Troisième enjeu : celui de la traçabilité de la sous-traitance. Traditionnellement, les grandes marques ne savaient pas, ou ne voulaient pas savoir, et encore moins faire savoir, dans quelles usines exactement elles s’approvisionnaient. C’est ainsi que les groupes français Carrefour et Auchan ont été mis en cause pour avoir fait travailler des ateliers textiles situés dans l’immeuble du Rana Plaza, ce qu’elles ont nié, évoquant une sous-traitance « sauvage » (un de leur fournisseur aurait fait appel à un « sous-sous-traitant » pour pouvoir répondre à une commande). Suite à la catastrophe de 2013, l’Accord sur la sécurité des usines conclu par les grandes marques, les syndicats et les ONG inclut une obligation de transparence et de traçabilité quant aux ateliers textiles bangladeshis auxquels font appel les donneurs d’ordres.

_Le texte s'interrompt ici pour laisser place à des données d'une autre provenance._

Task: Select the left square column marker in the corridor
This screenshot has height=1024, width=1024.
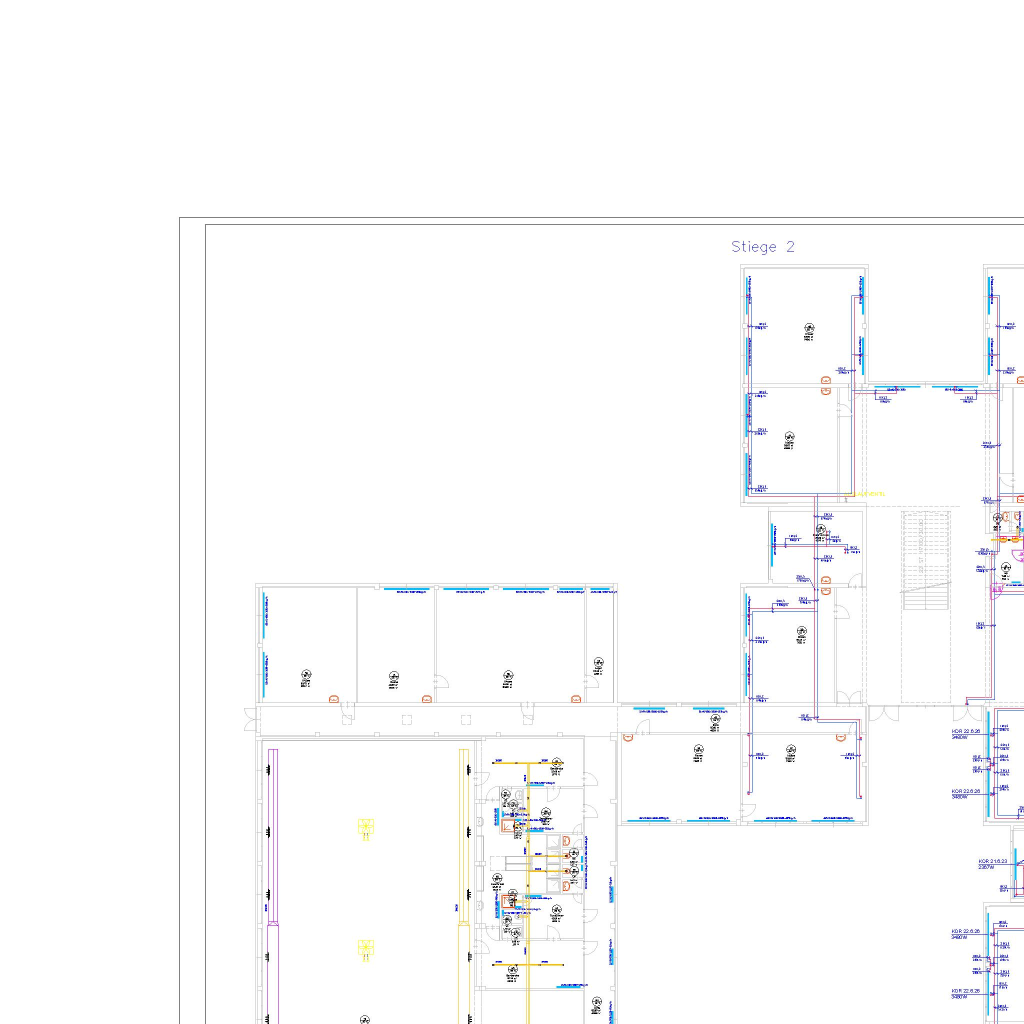Action: click(x=406, y=719)
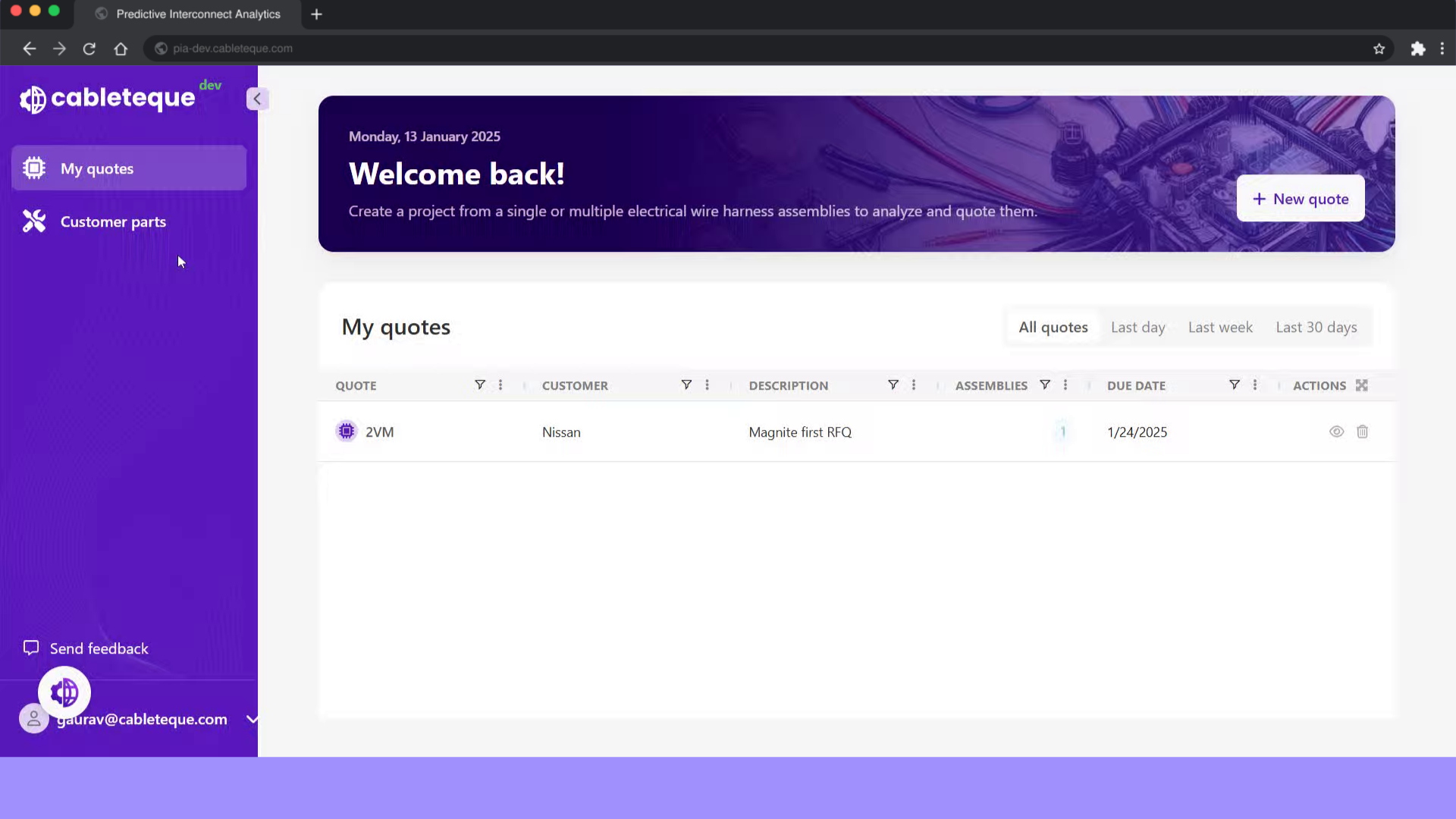Click the eye icon to view quote 2VM
This screenshot has width=1456, height=819.
point(1336,431)
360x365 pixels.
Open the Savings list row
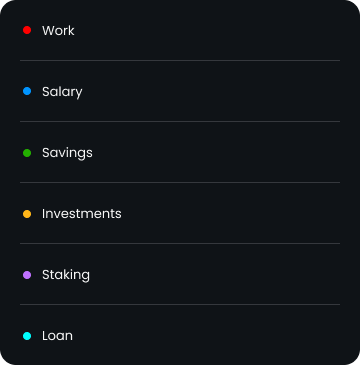(180, 152)
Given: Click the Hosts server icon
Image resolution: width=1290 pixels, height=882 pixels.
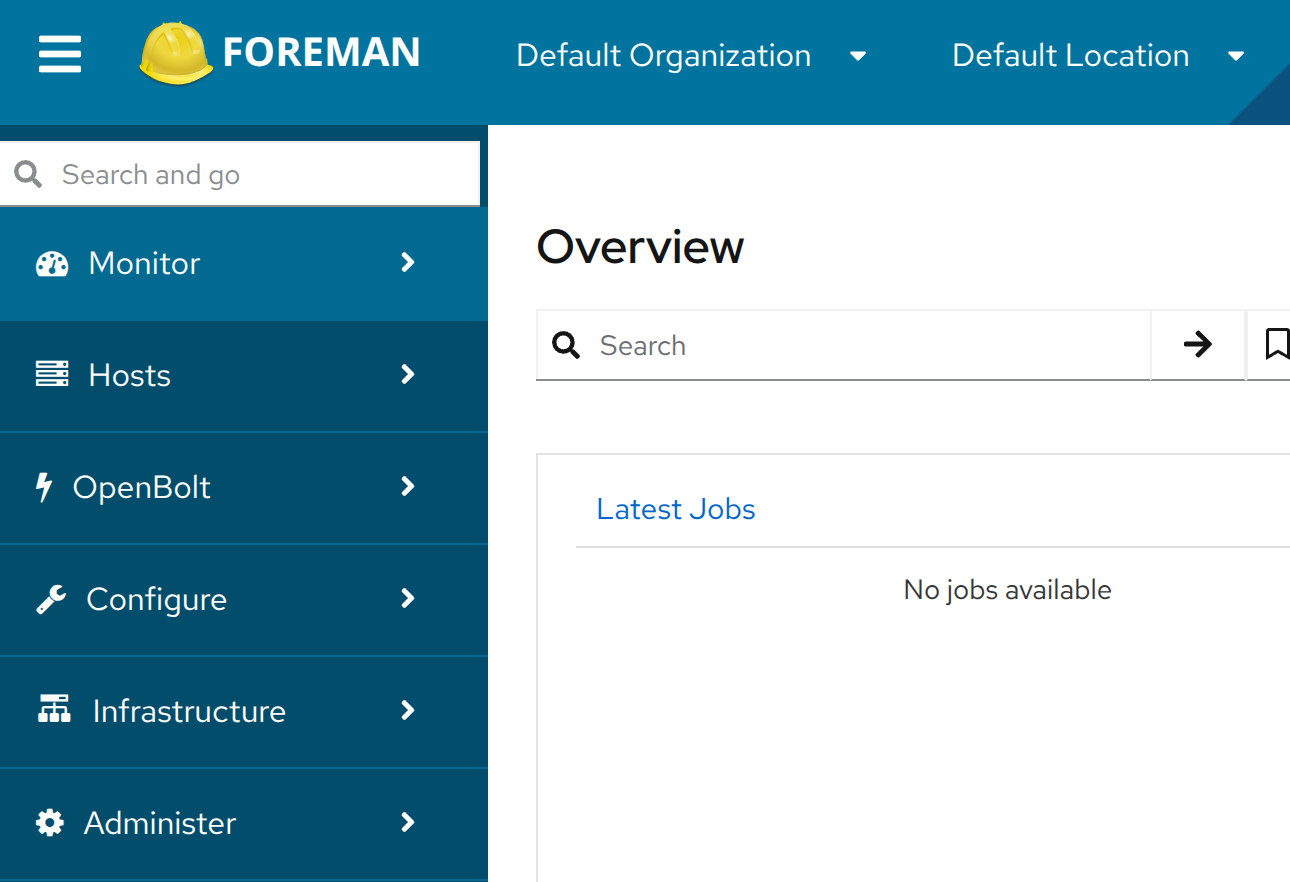Looking at the screenshot, I should point(50,374).
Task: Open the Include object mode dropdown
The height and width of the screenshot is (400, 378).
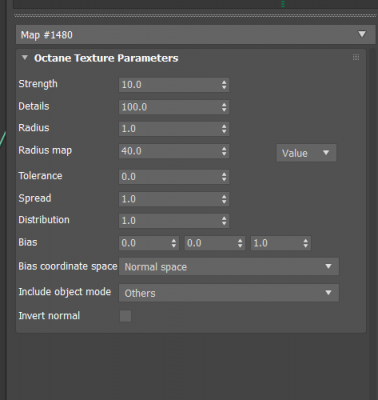Action: point(229,293)
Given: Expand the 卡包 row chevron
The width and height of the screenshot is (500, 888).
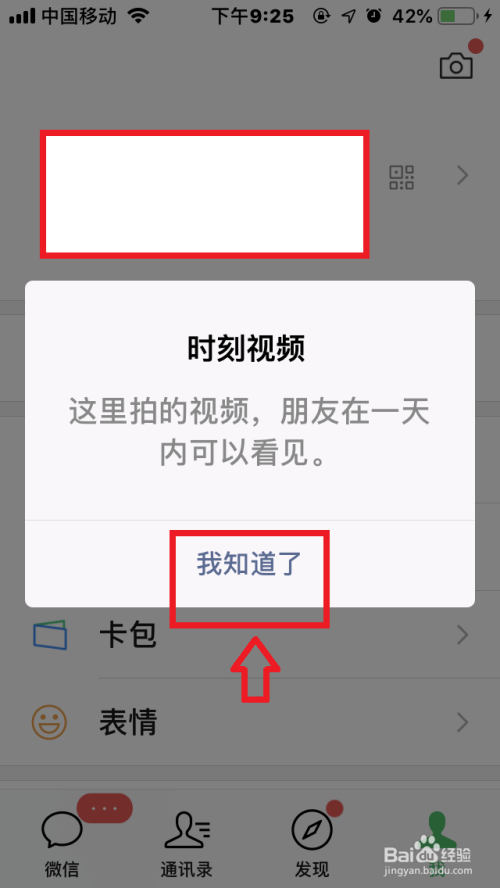Looking at the screenshot, I should 463,635.
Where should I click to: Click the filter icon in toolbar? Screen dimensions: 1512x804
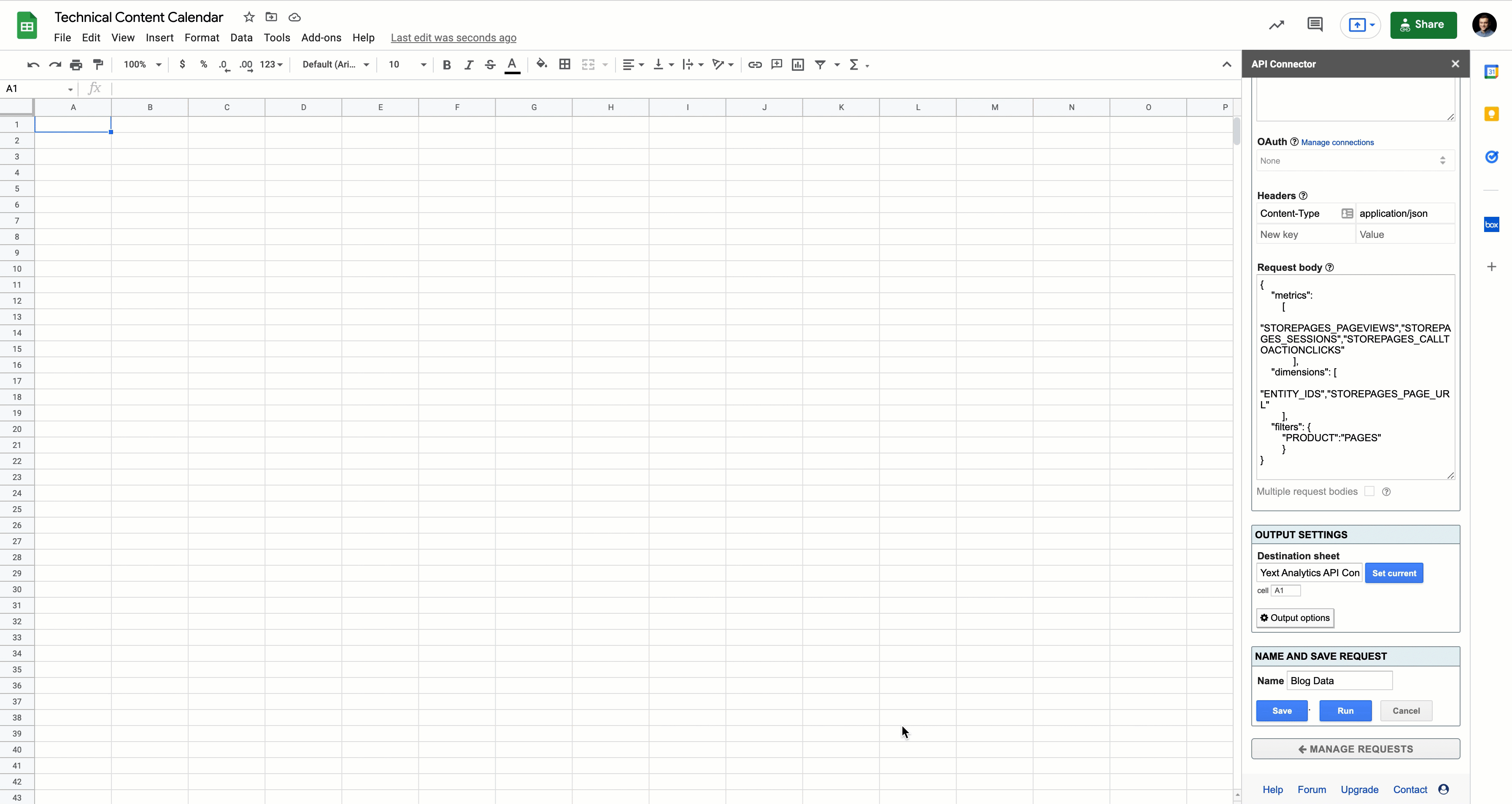coord(820,64)
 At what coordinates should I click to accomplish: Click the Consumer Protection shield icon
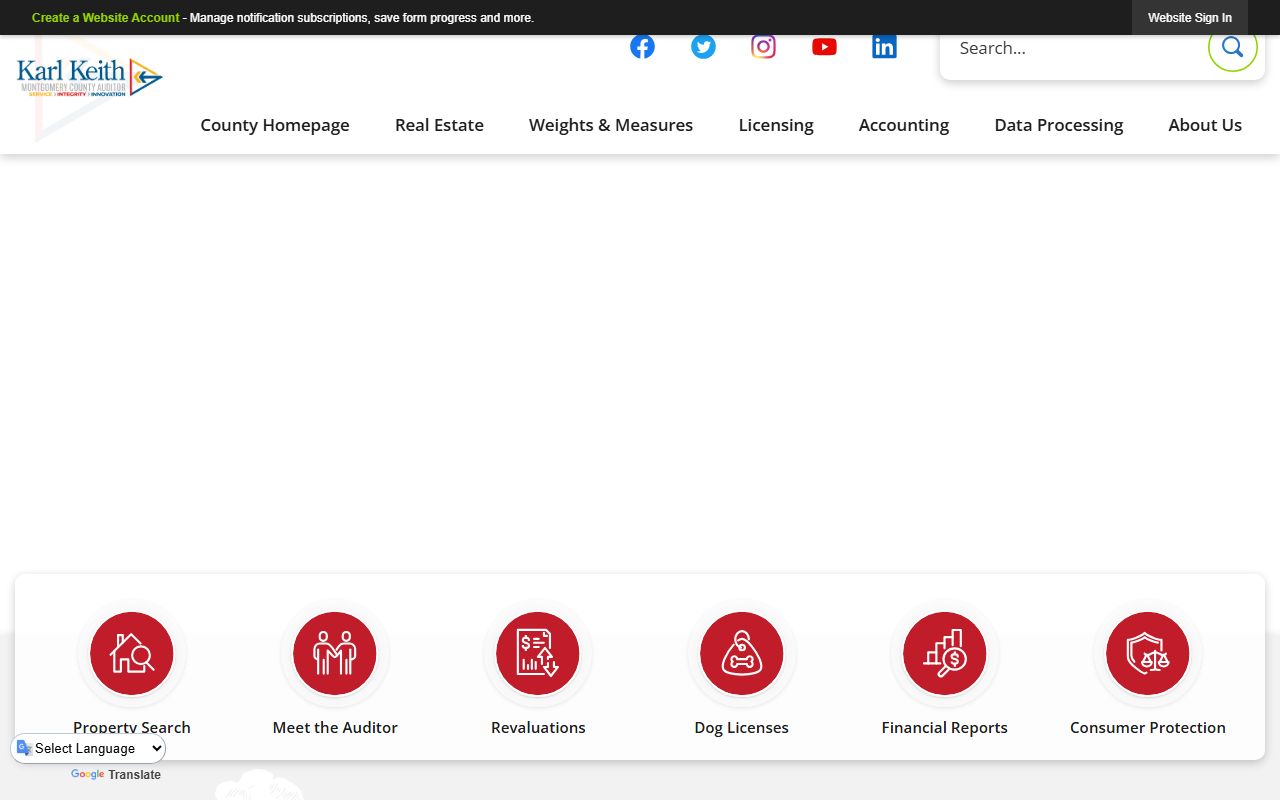click(x=1147, y=653)

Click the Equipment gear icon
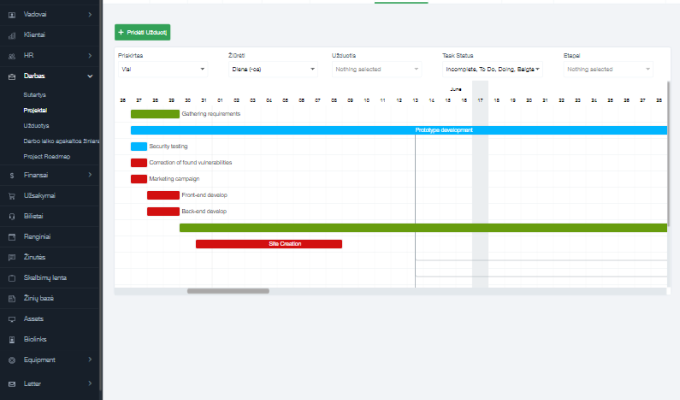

Enfin, un dernier enjeu d’information, et non des moindres, est celui de favoriser sa circulation parmi les travailleurs eux-mêmes, au niveau international. L’alliance Asia Floor Wage [3], soutenue par la campagne Clean Clothes, met en relation des chercheurs et des travailleurs de différents pays d’Asie qui ont élaboré une méthode de calcul commune du « salaire vital de base » dans leurs différentes nations, et l’écart entre ce salaire vital et le salaire minimum qui y est effectivement pratiqué. Cette démarche collective au niveau du continent vise aussi à éviter la mise en concurrence des différents pays en fonction de leur attractivité salariale.

Dans le même ordre d’idées, on peut également citer l’action d’une ONG française appelée ReAct (Réseaux pour l’action collective transnationale) [4], dont l’objectif est de mobiliser et mettre en réseau les travailleurs ou riverains d’une même entreprise dans plusieurs pays, comme les riverains et travailleurs des plantations de la Socfin (filiale du groupe Bolloré) en Afrique et au Cambodge, les salariés de l’opérateur de centres d’appel Teleperformance ou encore ceux de ST Microelectronics.